Überarbeitete Ausgabe

Psychologielexikon

Heuristiken

Autor
Autor:
Klaus-Dieter Zumbeck

verkürzte kognitive Operationen, mit deren Hilfe Schlußfolgerungen gezogen werden, ohne komplizierte und vergleichsweise langwierige Algorithmen einsetzen zu müssen. Der Vorteil der Heuristiken liegt darin, daß sie ressourcensparend zu Schlußfolgerungen führen, die in den meisten Lebenssituationen eine hinreichende Güte besitzen. Dabei besteht allerdings die Gefahr, daß gerade in komplexen Situationen voreilige und systematisch verzerrte Schlüsse gezogen werden, die besonders unerwünscht sind, wenn es um Entscheidungen von großer Tragweite geht (Urteilsfehler). Zu den bislang intensiver erforschten Heuristiken zählen die folgenden vier Typen:

Verfügbarkeitsheuristik: Ereignisse, die im Gedächtnis einer Person besonders leicht verfügbar sind, werden zur Schlußfolgerung bevorzugt herangezogen. So dürfte z.B. ein Rettungssanitäter, der häufig mit Verkehrsunfällen zu tun hat, die Wahrscheinlichkeit eines Unfalls eher überschätzen, während ein normaler Verkehrsteilnehmer dieselbe eher unterschätzt.
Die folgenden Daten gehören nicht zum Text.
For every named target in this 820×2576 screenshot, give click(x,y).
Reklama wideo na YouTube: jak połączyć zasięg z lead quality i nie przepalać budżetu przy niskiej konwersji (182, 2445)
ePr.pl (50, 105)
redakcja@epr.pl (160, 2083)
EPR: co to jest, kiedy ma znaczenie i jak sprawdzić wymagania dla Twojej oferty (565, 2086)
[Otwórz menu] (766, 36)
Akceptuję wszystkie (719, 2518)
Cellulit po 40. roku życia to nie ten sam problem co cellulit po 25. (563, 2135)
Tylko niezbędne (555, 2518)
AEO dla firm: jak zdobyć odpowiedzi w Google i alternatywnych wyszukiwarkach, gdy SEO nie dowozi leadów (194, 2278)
Repräsentativitätsheuristik: Eine singuläre Information wird als repräsentativ für eine ganze Klasse von Informationen angesehen, so daß auf der Grundlage einer einzelnen Information Aussagen über viele Ereignisse getroffen werden können. Vielen Menschen, die in einer Lotterie mitspielen, erscheint z.B. die Zahlenfolge 10, 4, 8, 40, 35, 27 als repräsentativ für übliche Ergebnisse einer Ziehung. Die Zahlenfolge 1, 2, 3, 4, 5, 6, die objektiv mit gleicher Wahrscheinlichkeit auftreten kann, gilt demgegenüber als nicht zu erwartendes Ereignis. Entsprechend selten werden vergleichbare Zahlenkombinationen auch getippt.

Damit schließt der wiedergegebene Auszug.